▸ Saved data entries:
┏━━
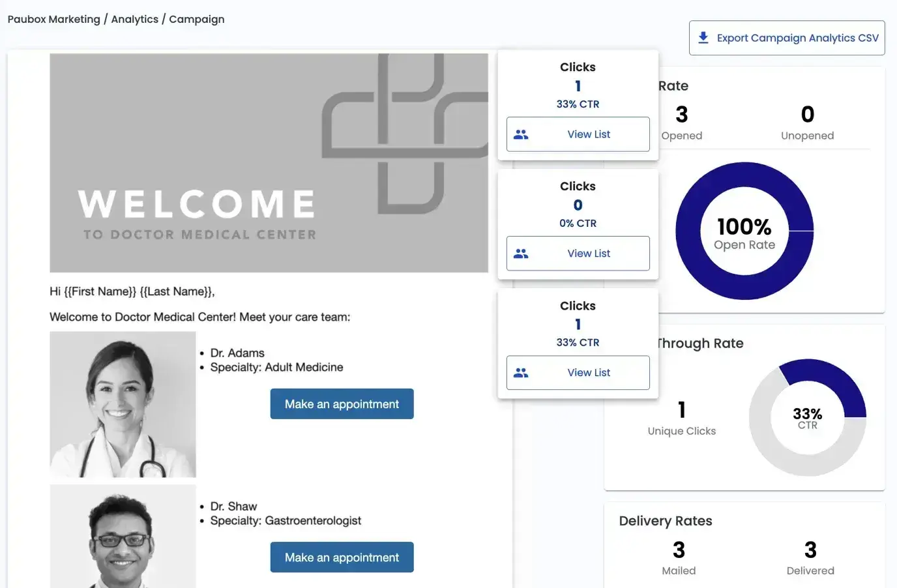The width and height of the screenshot is (897, 588).
Task: Click the people icon on the top View List button
Action: (x=521, y=134)
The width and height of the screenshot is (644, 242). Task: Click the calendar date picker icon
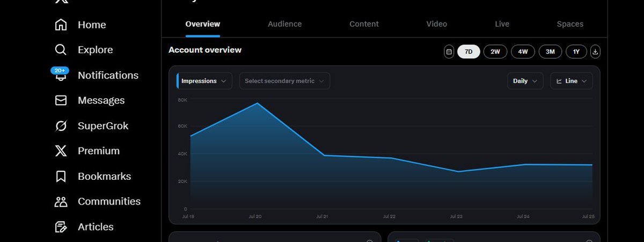coord(449,52)
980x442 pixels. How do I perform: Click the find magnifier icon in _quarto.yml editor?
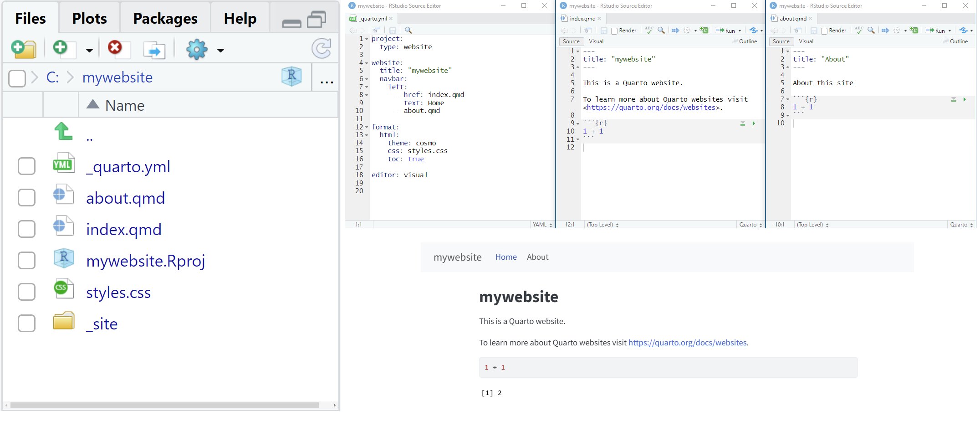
┗━━
▸ What the exercise asks: Begin at the line with "The width and height of the screenshot is (644, 242)." and end at the last line of the data above. Reproduce those lines exactly, but not the pictures.

▸ The answer:
The width and height of the screenshot is (644, 242). Task: Click the calendar date picker icon
coord(449,52)
980x442 pixels. How do I perform: Click the find magnifier icon in _quarto.yml editor?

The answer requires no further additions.